De heer Van Beek (VVD): Nu gaat het toch fout. Het gaat niet om niet-raadsleden, het gaat met name ook om raadsleden. In een raadsvergadering heb je het recht van onschendbaarheid, maar wat gebeurt er nu wanneer je vergadert in de vorm van een markt? Dan moet je oppassen dat je later geen rechtszaak krijgt om wat je zegt.

De voorzitter: Dan vul ik de laatste toezegging aan met raadsleden.

De voorzitter van de vaste commissie voor Binnenlandse Zaken en Koninkrijksrelaties,

Leerdam

De griffier van de vaste commissie voor Binnenlandse Zaken en Koninkrijksrelaties,

Van Leiden


XNoot
1

Samenstelling:

Leden: Van Beek (VVD), Halsema (GroenLinks), Van der Staaij (SGP), De Pater-van der Meer (CDA), Van Bochove (CDA), Hessels (CDA), Gerkens (SP), Sterk (CDA), Leerdam (PvdA), voorzitter, De Krom (VVD), ondervoorzitter, Griffith (VVD), Boelhouwer (PvdA), Irrgang (SP), Kalma (PvdA), Schinkelshoek (CDA), Van der Burg (VVD), Brinkman (PVV), Pechtold (D66), Van Raak (SP), Thieme (PvdD), Kuiken (PvdA), Leijten (SP), Heijnen (PvdA), Bilder (CDA) en Anker (ChristenUnie).

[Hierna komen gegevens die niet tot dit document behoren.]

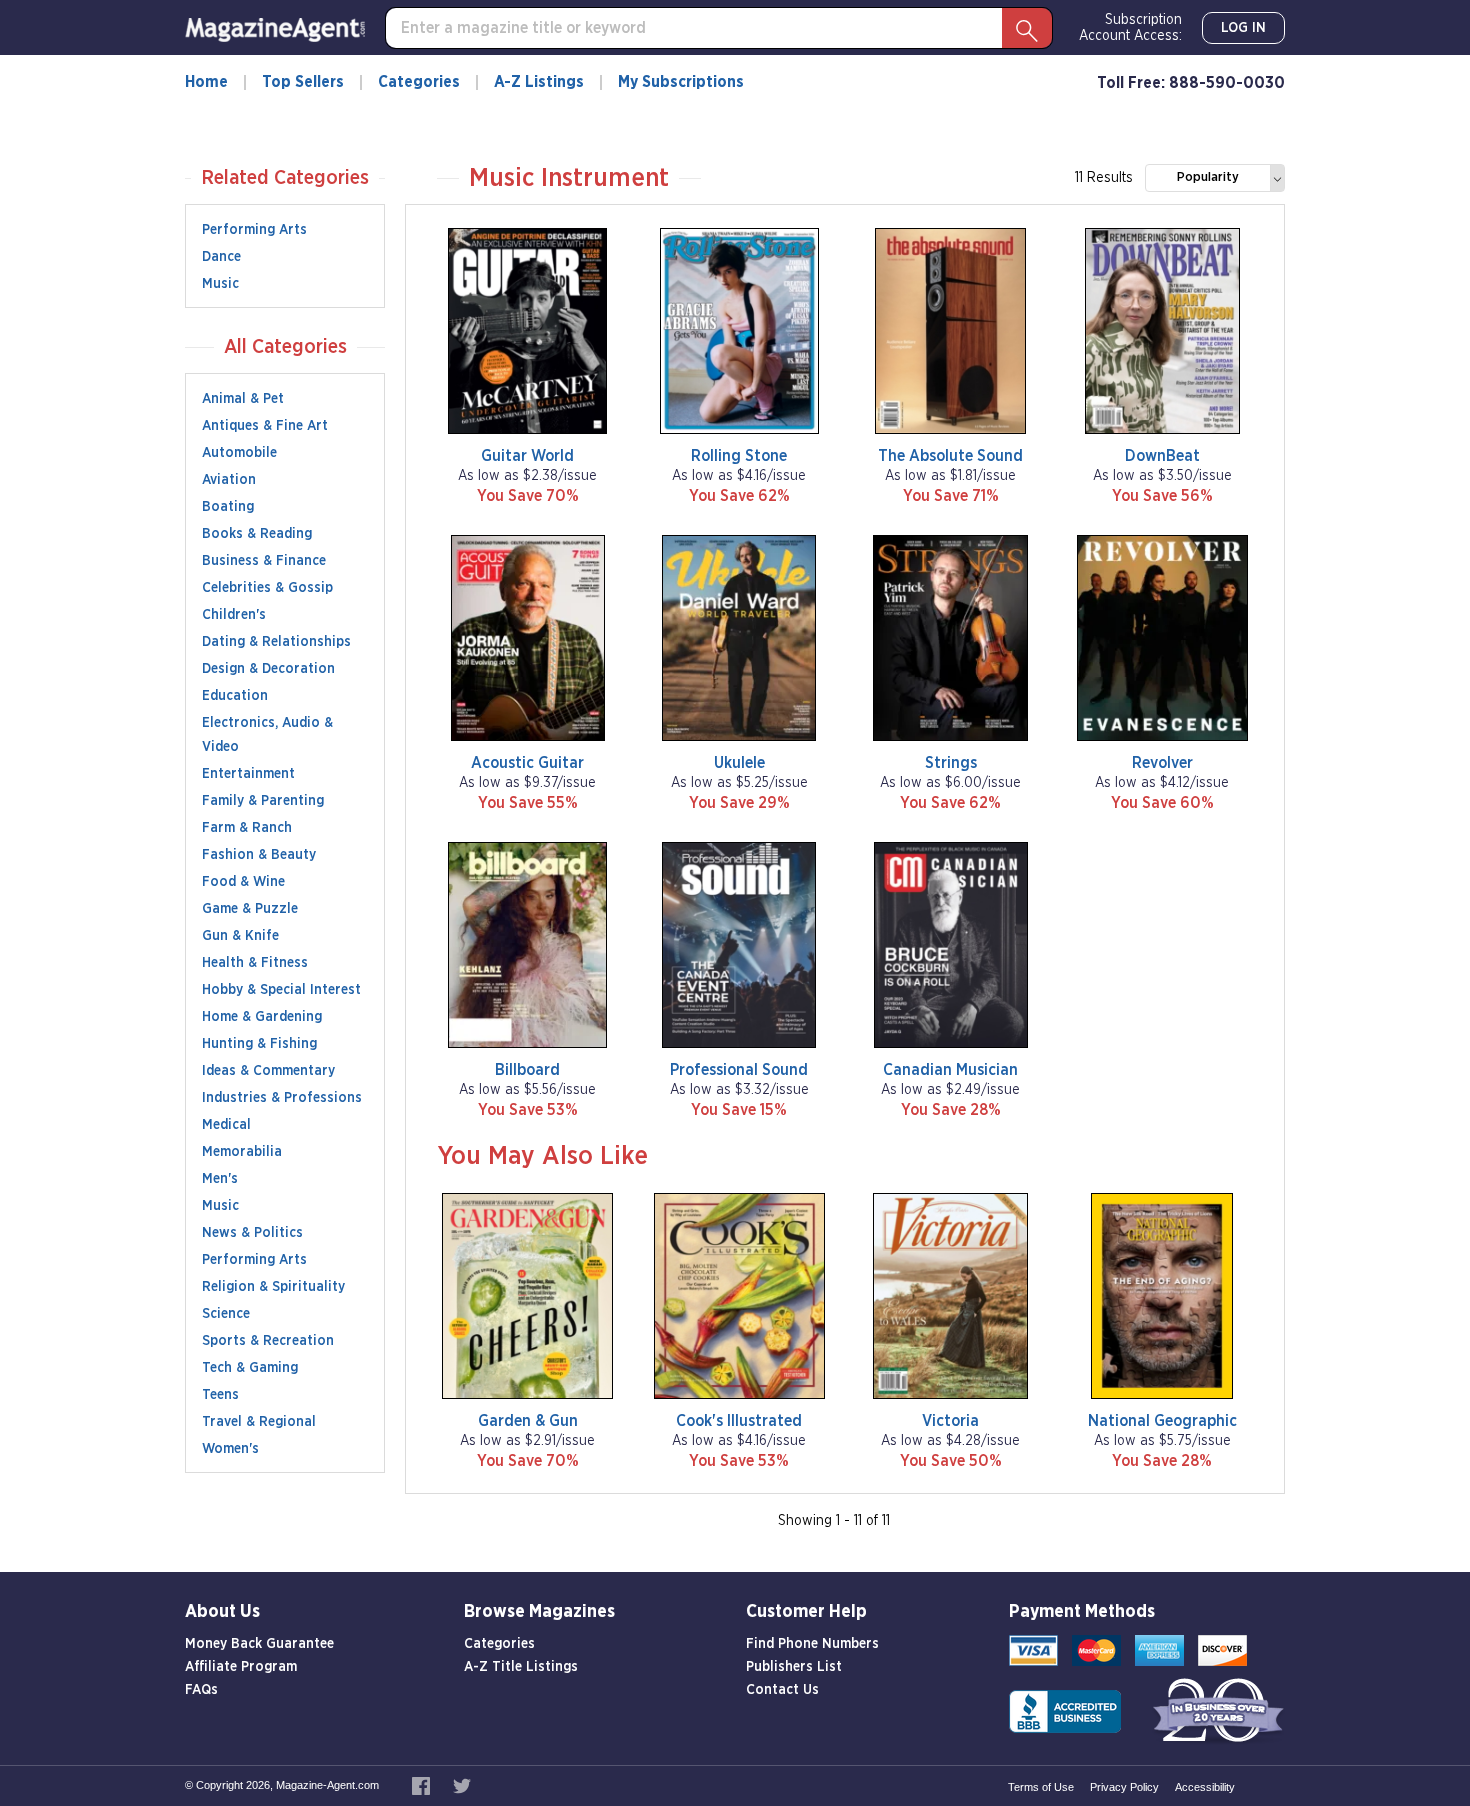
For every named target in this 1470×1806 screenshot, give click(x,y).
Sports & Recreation (268, 1341)
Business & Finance (264, 561)
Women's (230, 1449)
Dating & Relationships (276, 642)
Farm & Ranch (247, 828)
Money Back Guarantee (259, 1644)
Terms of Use (1041, 1787)
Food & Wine (243, 882)
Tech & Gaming (250, 1368)
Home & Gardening (262, 1017)
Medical (226, 1125)
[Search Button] (1027, 28)
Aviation (229, 480)
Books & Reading (257, 534)
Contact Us (782, 1690)
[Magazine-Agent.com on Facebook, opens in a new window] (422, 1785)
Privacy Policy (1124, 1787)
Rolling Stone (739, 456)
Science (226, 1314)
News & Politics (252, 1233)
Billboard (527, 1070)
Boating (228, 507)
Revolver (1162, 763)
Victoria (950, 1421)
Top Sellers (303, 82)
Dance (221, 257)
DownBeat (1162, 456)
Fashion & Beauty (259, 855)
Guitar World (527, 456)
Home (206, 82)
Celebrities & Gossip (267, 588)
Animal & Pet (243, 399)
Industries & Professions (282, 1098)
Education (235, 696)
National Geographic (1162, 1421)
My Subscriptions (681, 82)
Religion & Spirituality (273, 1287)
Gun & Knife (240, 936)
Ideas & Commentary (268, 1071)
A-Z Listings (539, 82)
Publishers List (794, 1667)
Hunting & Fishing (259, 1044)
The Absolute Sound (950, 456)
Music (220, 284)
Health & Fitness (255, 963)
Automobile (239, 453)
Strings (951, 763)
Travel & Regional (259, 1422)
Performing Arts (254, 230)
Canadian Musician (950, 1070)
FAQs (201, 1690)
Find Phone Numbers (812, 1644)
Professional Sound (739, 1070)
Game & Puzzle (250, 909)
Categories (419, 82)
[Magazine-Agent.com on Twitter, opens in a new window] (462, 1785)
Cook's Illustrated (739, 1421)
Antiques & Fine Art (265, 426)
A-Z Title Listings (521, 1667)
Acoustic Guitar (527, 763)
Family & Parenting (263, 801)
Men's (220, 1179)
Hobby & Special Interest (281, 990)
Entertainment (248, 774)
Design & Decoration (268, 669)
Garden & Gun (528, 1421)
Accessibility (1205, 1787)
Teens (220, 1395)
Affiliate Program (241, 1667)
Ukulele (739, 763)
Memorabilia (242, 1152)
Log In (1243, 28)
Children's (234, 615)
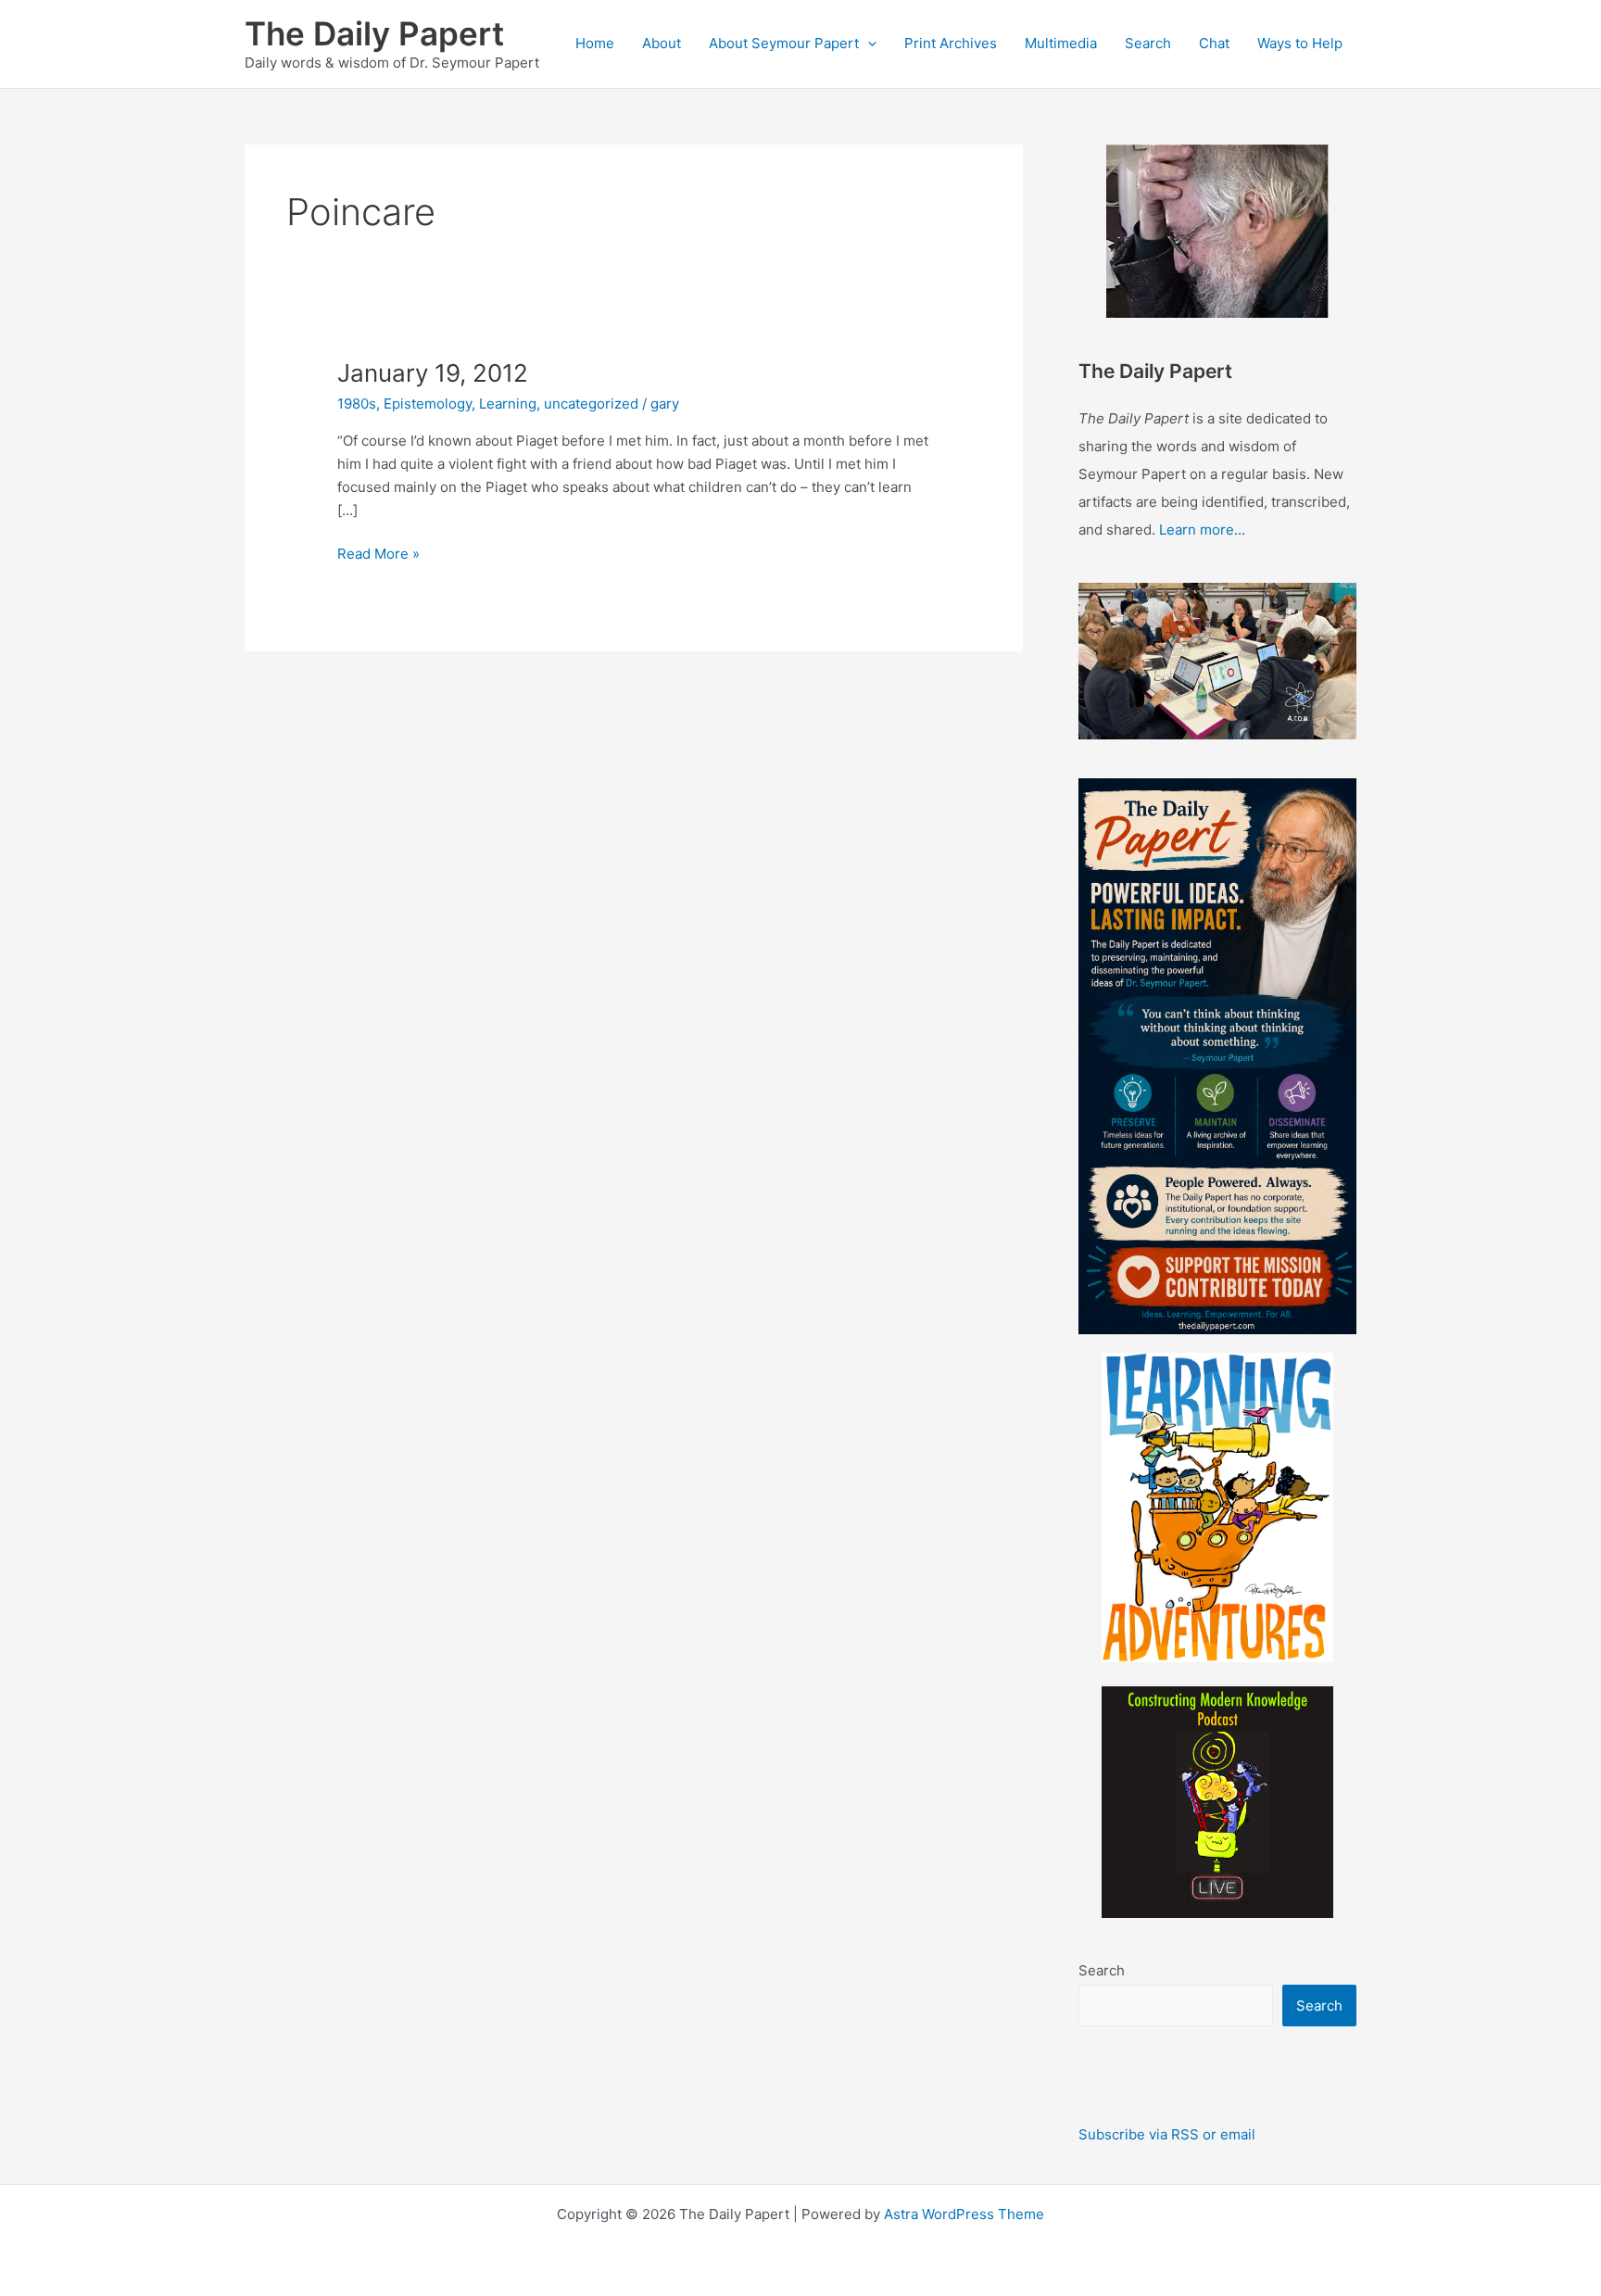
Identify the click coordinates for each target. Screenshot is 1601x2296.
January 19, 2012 (432, 373)
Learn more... (1202, 529)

Plv. leden: Teeven (VVD), Heemelaar (GroenLinks), Van der Vlies (SGP), Van de Camp (CDA), Smilde (CDA), Knops (CDA), Polderman (SP), Spies (CDA), Wolbert (PvdA), Aptroot (VVD), Zijlstra (VVD), Vermeij (PvdA), Van Gerven (SP), Heerts (PvdA), Çörüz (CDA), Remkes (VVD), De Roon (PVV), Van der Ham (D66), Van Bommel (SP), Ouwehand (PvdD), Timmer (PvdA), De Wit (SP), Kraneveldt-van der Veen (PvdA), Van Haersma Buma (CDA) en Cramer (ChristenUnie).